The next item is the hardest to understand,
but understanding it enables consideration of the rest.
- Exodus Didn't Happen in the 13th Century BC: Great! Almost everyone agrees, from secular Egyptologists who reject the Exodus outright, to the vast majority of biblical literalists, these all agree that the Exodus did not happen in the 13th century BC or, for that matter, at anytime in Egypt's New Kingdom period. Tim Mahoney's Patterns of Evidence film highlights the primary argument used by archaeologists, like Norma Franklin and Israel Finkelstein, to dismiss the evidence for the Israelites' presence in ancient Egypt. Summarizing, their main argument is this: "The Exodus never happened, but when it never happened was in the 13th century BC." So, if the Exodus occurred in the earlier 15th century BC, even if it left behind the mountain of evidence documented in Mahoney's film, the "13th century argument" prejudices experts and excludes much hard evidence from consideration.
- 15th century BC Avaris was home to Semite population: Excavating the 15th-century BC Avaris, from beneath the southern sector of the 13th-century city of Ramses, Manfred Bietak has uncovered a large city of Semites. (Bietak believes these people could not have been Israelites because the Exodus did not happen in the 13th-century BC.)
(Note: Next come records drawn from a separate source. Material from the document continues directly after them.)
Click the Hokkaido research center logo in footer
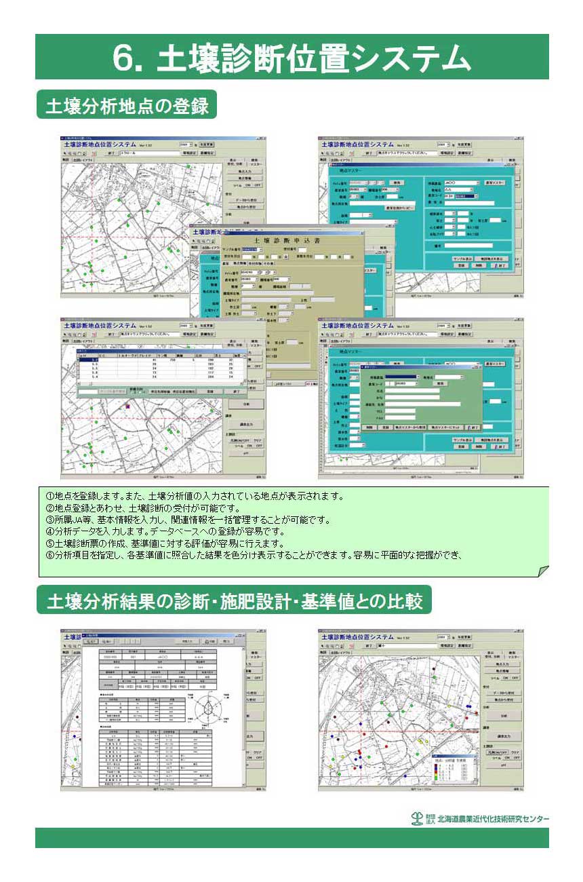The image size is (583, 882). (x=418, y=818)
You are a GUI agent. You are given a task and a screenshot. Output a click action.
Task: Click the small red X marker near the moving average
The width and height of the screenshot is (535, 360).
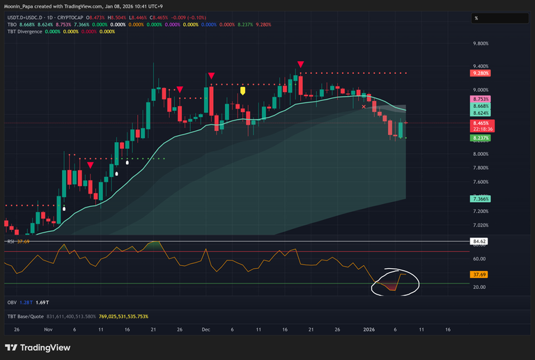point(364,107)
- Avaris became a major city of protected foreigners: Bietak estimates the population of the "huge town" of Avaris as between 25 and 30,000 foreigners, "people who originated from Canaan Syria-Palestine", who thrived in the midst of powerful Egypt, obviously with Pharaoh's support, ranking Avaris as one of the largest cities in the ancient world.
- Twenty Semite settlements in Goshen: Prof. John Bimson of the The UK's Trinity College estimates that more than 20 settlements of Semites, lighter-colored people from north of Egypt including from the land of Canaan, many of which that have been only partially excavated, are in the land of Goshen, the northeastern Nile Delta region of Egypt. The dating of Avaris may show it to be the first established of these second millennium B.C. cities.
- The Hebrews likely gave the word "Goshen" to Egypt: Like the word Pharaoh, another word that appears to have come from the Jews is the word Goshen, which refers to a fertile region of the Nile delta. At least by the time of Egypt's 26th dynasty (664 - 525 B.C.), this area was called Gesem. This word seems to "only [have] meaning through Hebrew, as if it were a word meaningful only to the Hebrews who settled there". The Septuagint translation suggests the meaning "'cultivated'—comparing the Arabic root j-š-m, 'to labor.'" [With the Jews giving to the world the words Pharaoh and Goshen, imagine the significance if the Egyptian name Ramses also originated with them.]
- Semites were shepherds: Through thirty years of field work at Avaris, Bietak [unfinished...]
- Please check back later!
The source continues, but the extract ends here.